Overall average scores for each of the five categories (physics, chemistry, biology, psychology, and economics) were computed and used as the basis for data analysis (Cronbach's alpha was calculated to assess the internal consistency of the rating scale, α = .874). An initial analysis of gender of participants showed no overall effects on perceived difficulty of areas, F(1, 156) = 1.04, ns. There was also no difference due to stimulus order, F(1, 156) = 0.76, ns. The data were accordingly collapsed across these categories and then analyzed in a repeated measures analysis of variance (ANOVA) with mean scores for each category type as a repeated measure and grade as a between-subjects variable.

There was a general tendency for difficulty ratings to drop with increasing age, F(5, 152) = 16.26, p < .001, η² = .349. In addition, psychology items were generally rated as less difficult than both natural science items and economics, F(4, 152) = 13.30, p < .001, η² = .080. Finally, although economics items were seen as among the most difficult items by the younger children, they were seen as among the easier items by the oldest children and adults (as shown by an Age × Category interaction), F(20, 152) = 3.75, p < .001, η² = .110.

When differences among item types are examined for each age group through separate repeated measures ANOVAs, a difference was found among item types for kindergarteners, F(4, 21) = 2.48, p < .05, larger differences were found for Grades 2, 4, and 6 (ps < .001), intermediate differences were found for Grade 8, F(4, 22) = 3.32, p < .02, and no difference was found among item types for adults, F(4, 27) = 1.36, ns.
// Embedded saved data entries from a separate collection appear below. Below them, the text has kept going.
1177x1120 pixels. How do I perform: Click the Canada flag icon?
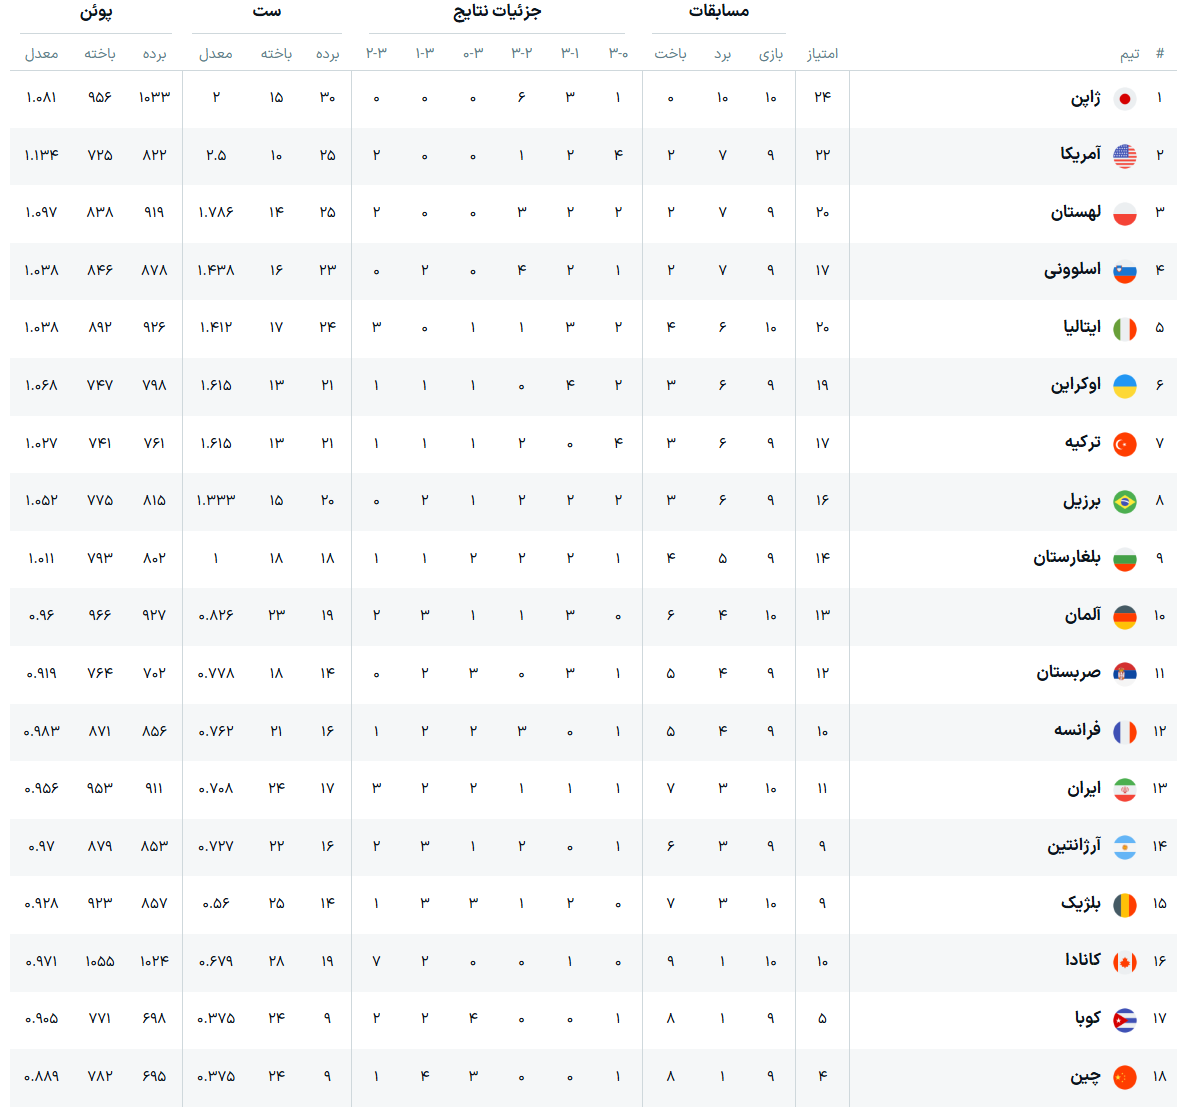point(1124,962)
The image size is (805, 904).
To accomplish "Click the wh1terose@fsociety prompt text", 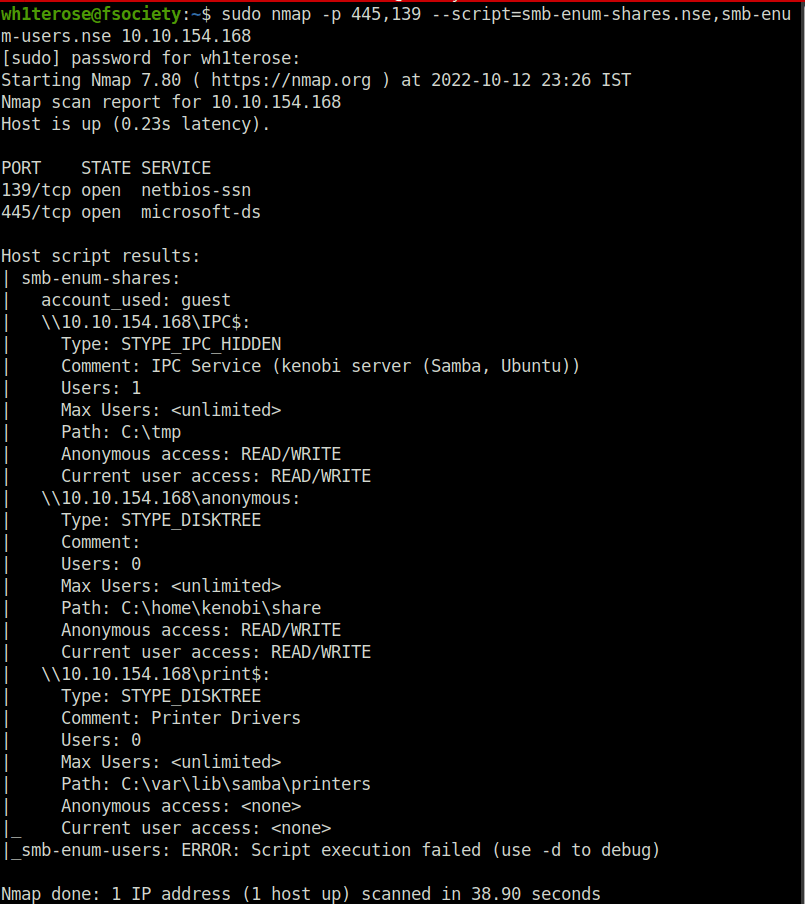I will click(91, 14).

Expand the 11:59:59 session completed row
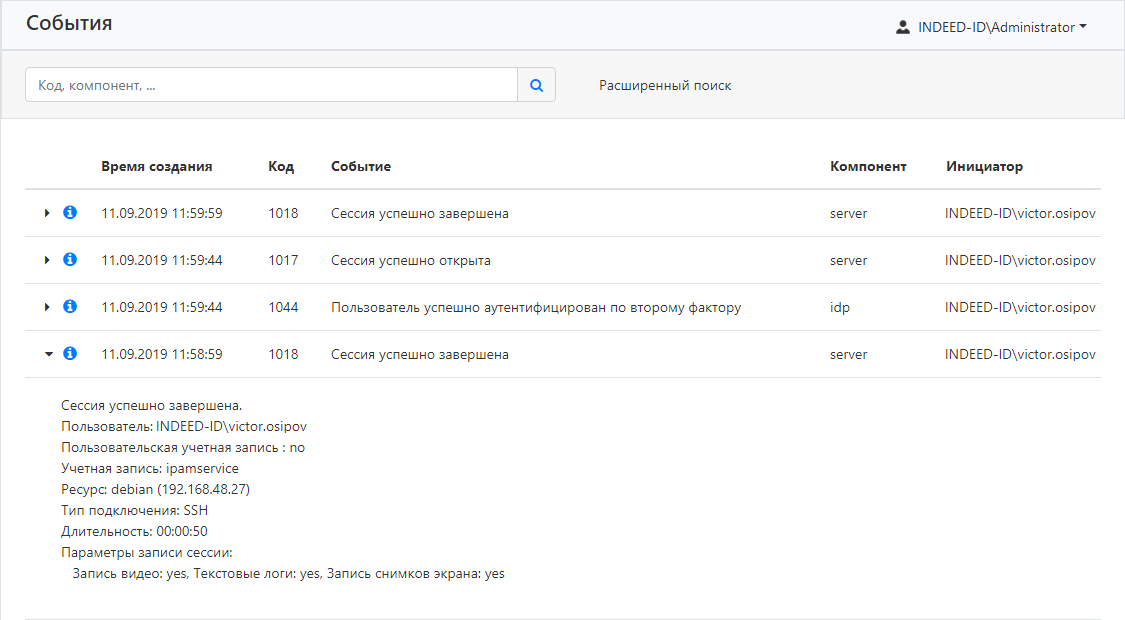coord(47,213)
The lack of differences among adults verifies that the pilot studies had indeed identified items that are judged as equal in difficulty by adults. In the kindergarteners, there was no significant difference among the psychology, biology, chemistry, and physics items, F(3, 21) = 1.22, ns, indicating that economics was primarily responsible for the overall category difference in that age group. In Grades 2, 4, and 6 there were strongly significant differences among these four domains (ps < .001), moderate differences for eighth graders (p < .03), and no significant differences for adults. (All significant differences represent main effects for domain type for the four domains in separate repeated measures ANOVAs for each grade).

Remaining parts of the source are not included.